Après 5 jours d’une grève annoncée comme illimité, les représentants de la CGT ont quitté la table des négociation dans le weekend.
Anticipant des risques de pénurie partielles, le gouvernant par la voix de Christine Lagarde et Christian Estrosi, est monté au créneau en multipliant les annonces.
La direction en est restée à une simple proposition de participation à une table ronde, sans aucune garantie pour le reste de nos revendications ». Charles Foulard, coordinateur CGT
En désaccord avec le choix premier d’une fermeture du site dunkerquois, les syndicats on rapidement appelé à la grève pour protester contre cette fermeture qu’ils jugent inopportune. Total a dans un premier temps tenté de rassurer en annonçant que le site ne serait pas fermé mais cela n’a pas suffit à calmer les ardeurs syndicales.

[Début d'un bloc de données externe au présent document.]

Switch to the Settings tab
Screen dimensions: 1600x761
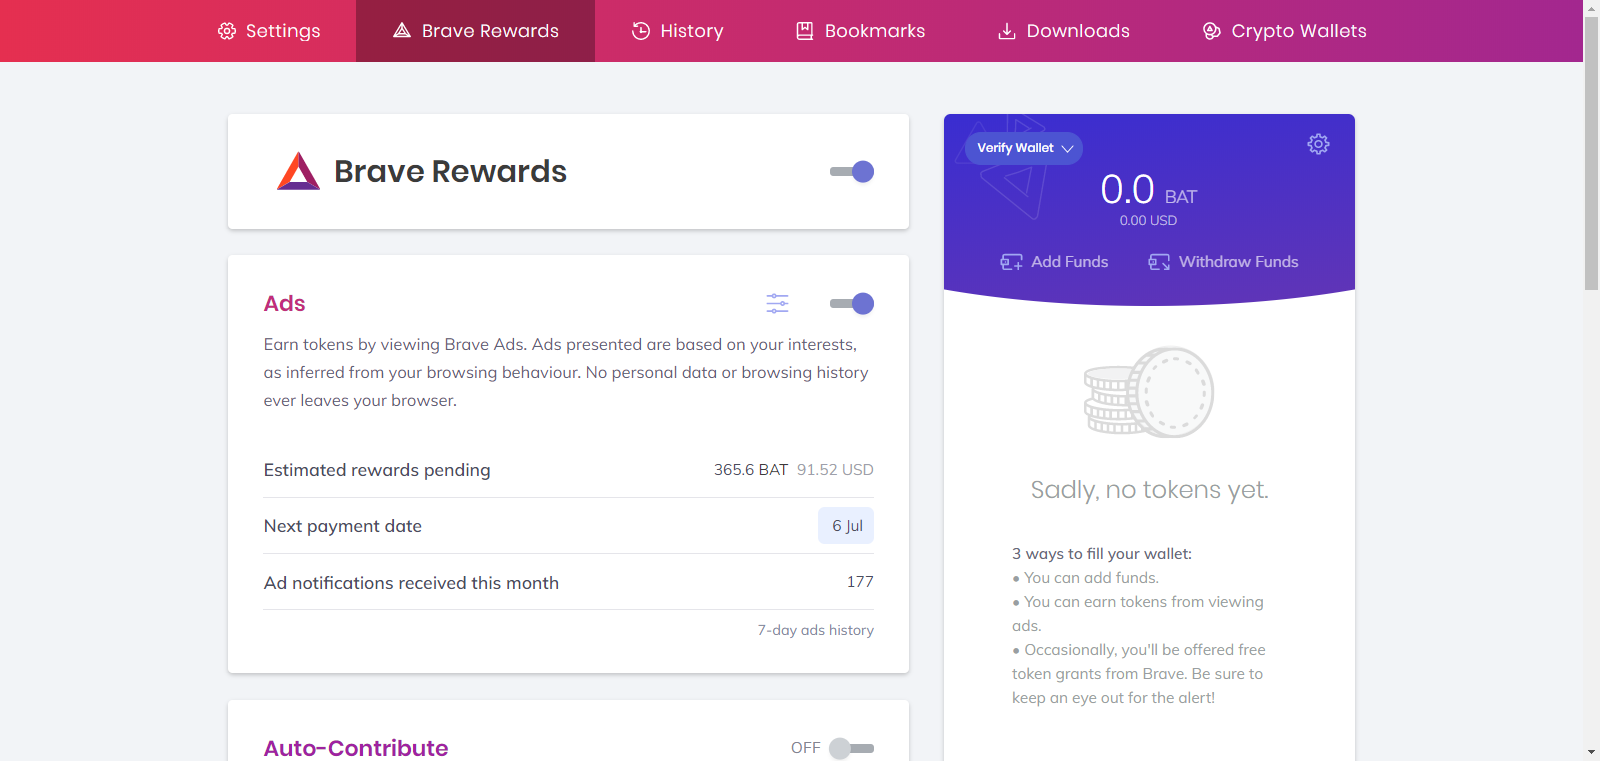[x=269, y=31]
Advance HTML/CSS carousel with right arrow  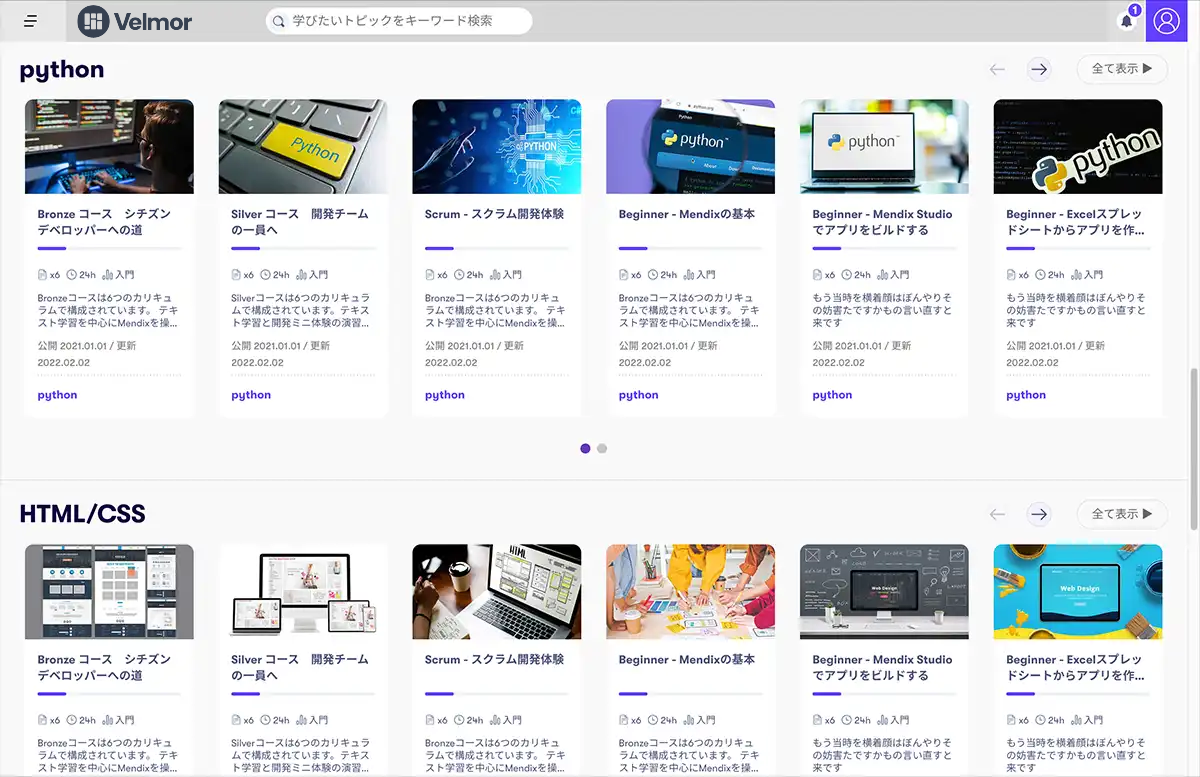1039,514
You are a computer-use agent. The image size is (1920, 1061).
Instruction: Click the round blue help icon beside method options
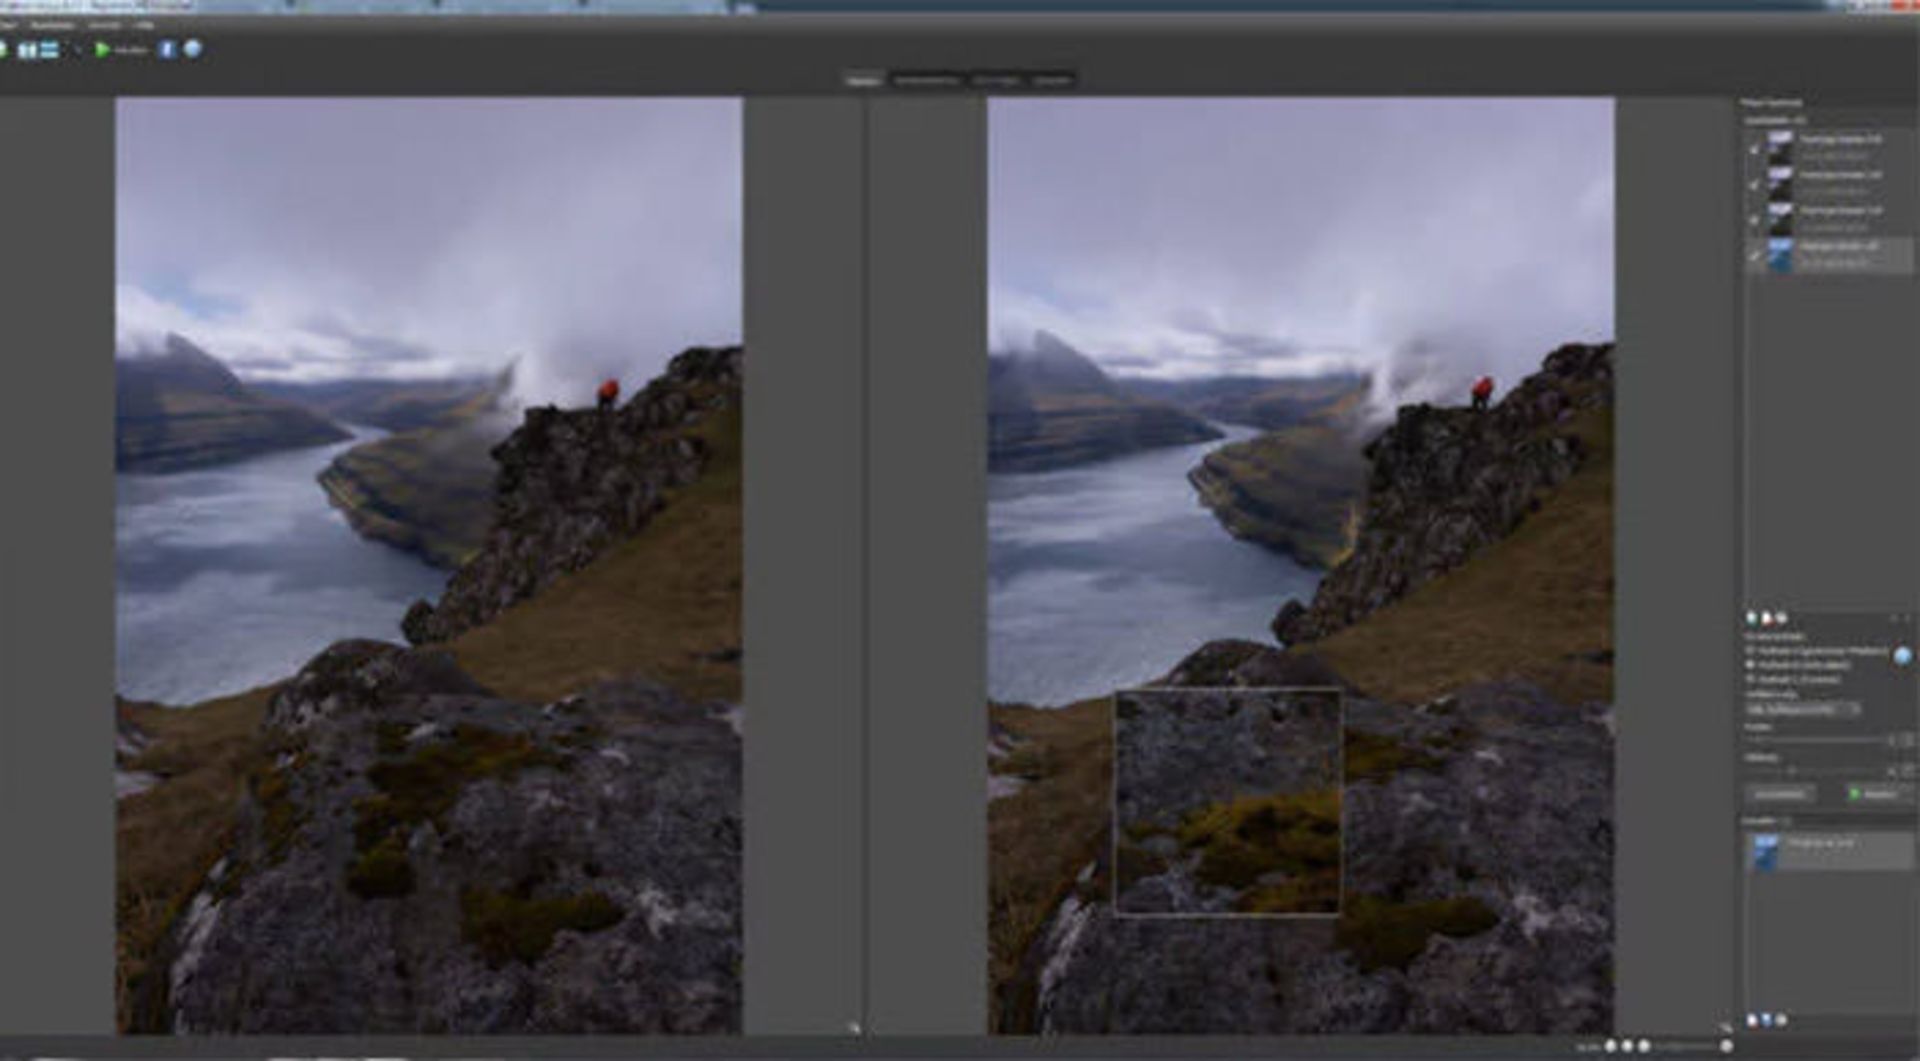[1902, 656]
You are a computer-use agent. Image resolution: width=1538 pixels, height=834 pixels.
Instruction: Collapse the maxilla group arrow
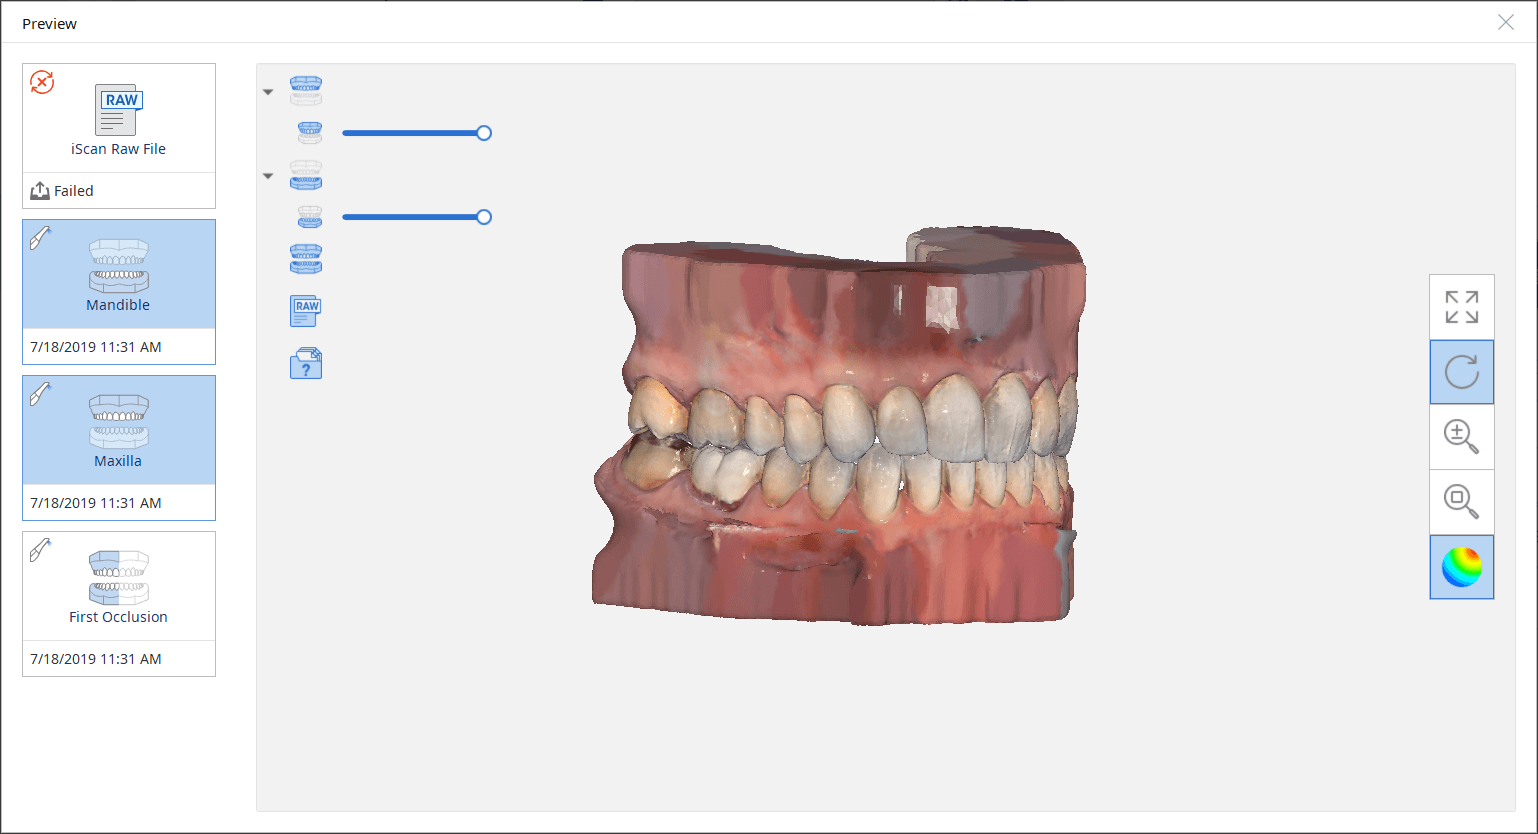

Ce sont pour le moment 6 raffineries qui sont concernées par cette grève, principalement dans l’ouest de la France.
Les raffineries de Total fournissent également de l’essence aux groupes Leclerc et Carrefour, et représenteraient 54% des capacités française de raffinerie. Autrement dit, si l’inquiète n’est pas encore présente, c’est surtout la volonté d’anticipation qui se ressent.
Comme toujours, ce sera le sentiment de panique créé par les médias qui viendra alimenter cette future pénurie, vidant les stations services sans en avoir le besoin. Pour le moment il n’y a aucune raison de s’affoler.